- Ilya Yashin, aliado de Alexei Navalny, foi classificado como apátrida pelo Ministério do Interior da Rússia.
- Yashin questiona a legalidade dessa decisão, afirmando que a Constituição não permite a revogação da cidadania para quem nasceu de pais russos.
- Ele reside na Alemanha desde sua libertação em agosto de 2022 e afirmou ter sido privado de sua cidadania russa sem um procedimento claro.
- Advogados de Yashin protocolaram um pedido de esclarecimento no tribunal distrital de Tushino, mas não há confirmação oficial da revogação.
- Além disso, Yashin enfrenta um novo processo relacionado a supostas violações das regras para “agentes estrangeiros” e está na lista de procurados pelas autoridades russas.

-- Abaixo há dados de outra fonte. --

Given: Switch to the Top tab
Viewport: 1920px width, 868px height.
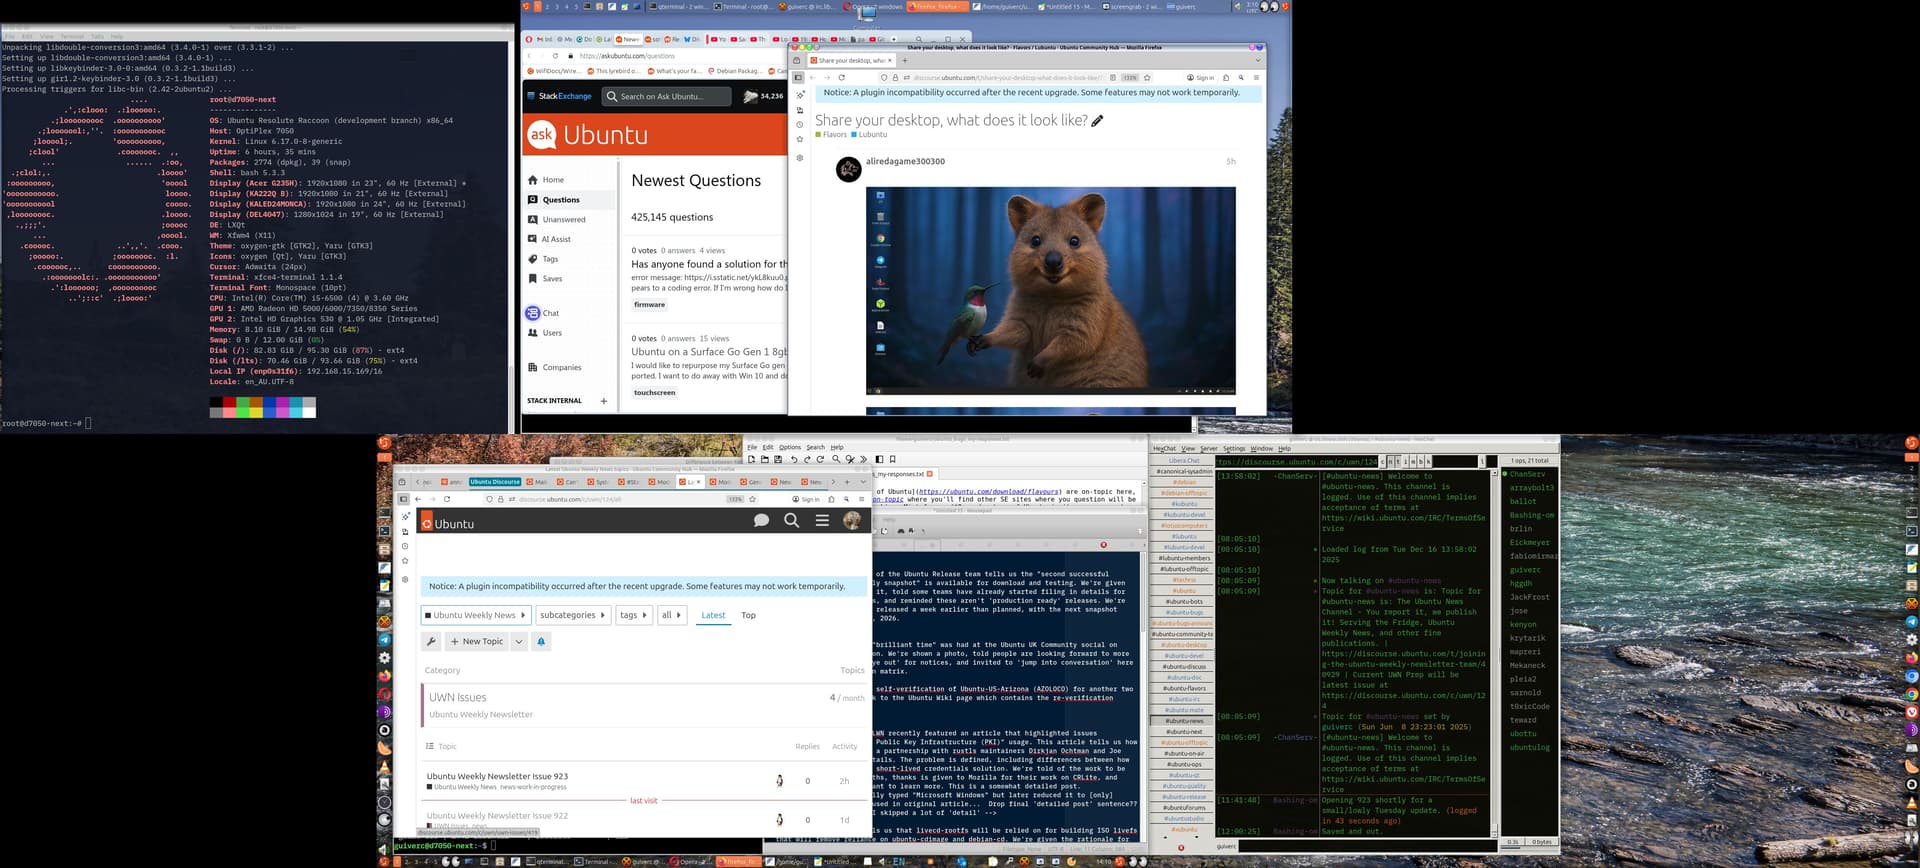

Um dos principais aliados de Alexei Navalny, o opositor russo assassinado em fevereiro do ano passado, enfrenta uma nova batalha legal. Ilya Yashin, que foi condenado a oito anos e meio de prisão por divulgar informações sobre a guerra na Ucrânia, foi classificado como apátrida pelo Ministério do Interior da Rússia. Yashin, que reside na Alemanha desde sua libertação em agosto de 2022, questiona a legalidade dessa decisão.
Yashin afirmou em suas redes sociais que foi privado de sua cidadania russa, o que, segundo ele, não é respaldado pela Constituição do país. A legislação russa não prevê a revogação da cidadania para indivíduos nascidos de pais russos, como é o caso dele. “Quem decidiu me privar da cidadania russa que recebi ao nascer? Qual foi o procedimento?”, questionou Yashin, ressaltando a falta de clareza sobre a decisão do governo.
Questões Legais
Advogados de Yashin já protocolaram um pedido de esclarecimento no tribunal distrital de Tushino. A investigadora Darya Kurilova, citada pelo portal Mediazona, afirmou que não há confirmação oficial da revogação da cidadania. “Apenas diz que ele é apátrida. Não posso me referir a isso como um documento oficial”, declarou.
Além da confusão sobre sua cidadania, Yashin enfrenta novos problemas legais. Em dezembro de 2022, um novo processo foi aberto contra ele, relacionado a supostas violações das regras para pessoas classificadas como “agentes estrangeiros”. Atualmente, ele está na lista de procurados pelas autoridades russas, e seu caso continua em andamento na Justiça.